BEGIN Given information

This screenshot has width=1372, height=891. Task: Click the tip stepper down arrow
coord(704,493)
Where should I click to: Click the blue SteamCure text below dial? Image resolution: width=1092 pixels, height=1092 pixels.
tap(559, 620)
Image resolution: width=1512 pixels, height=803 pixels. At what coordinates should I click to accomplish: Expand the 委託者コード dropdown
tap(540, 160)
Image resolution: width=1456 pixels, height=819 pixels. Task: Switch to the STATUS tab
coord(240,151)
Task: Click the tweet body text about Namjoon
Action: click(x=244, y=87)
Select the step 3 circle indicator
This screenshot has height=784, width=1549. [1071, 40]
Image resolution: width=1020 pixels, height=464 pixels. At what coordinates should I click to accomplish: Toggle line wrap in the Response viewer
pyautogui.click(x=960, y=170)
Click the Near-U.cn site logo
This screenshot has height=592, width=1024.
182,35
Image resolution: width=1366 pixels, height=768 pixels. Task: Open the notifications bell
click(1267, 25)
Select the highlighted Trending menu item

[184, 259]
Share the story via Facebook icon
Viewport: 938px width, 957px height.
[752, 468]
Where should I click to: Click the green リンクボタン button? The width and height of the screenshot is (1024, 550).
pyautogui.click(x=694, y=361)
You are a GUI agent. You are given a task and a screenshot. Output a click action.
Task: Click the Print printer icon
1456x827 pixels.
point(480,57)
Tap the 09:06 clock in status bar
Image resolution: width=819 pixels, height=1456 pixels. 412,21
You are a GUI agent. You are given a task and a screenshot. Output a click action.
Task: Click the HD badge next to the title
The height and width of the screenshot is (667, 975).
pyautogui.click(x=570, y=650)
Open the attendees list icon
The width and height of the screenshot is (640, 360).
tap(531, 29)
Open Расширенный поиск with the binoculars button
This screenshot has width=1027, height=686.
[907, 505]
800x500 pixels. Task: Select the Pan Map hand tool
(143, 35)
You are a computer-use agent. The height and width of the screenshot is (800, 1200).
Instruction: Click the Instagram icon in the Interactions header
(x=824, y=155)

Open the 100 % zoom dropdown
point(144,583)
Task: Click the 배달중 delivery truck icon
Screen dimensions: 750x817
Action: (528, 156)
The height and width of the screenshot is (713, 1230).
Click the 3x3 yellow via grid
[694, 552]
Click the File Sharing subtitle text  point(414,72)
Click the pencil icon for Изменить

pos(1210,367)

END Given information

- _The problem_:
In the listing above, locate the line containing "800x500 pixels. Task: Select" and the line containing "Task: Click the 배달중 delivery truck icon". Transcribe those two lines and everything between them, exactly as written.

- _Task result_:
800x500 pixels. Task: Select the Pan Map hand tool
(143, 35)
You are a computer-use agent. The height and width of the screenshot is (800, 1200).
Instruction: Click the Instagram icon in the Interactions header
(x=824, y=155)

Open the 100 % zoom dropdown
point(144,583)
Task: Click the 배달중 delivery truck icon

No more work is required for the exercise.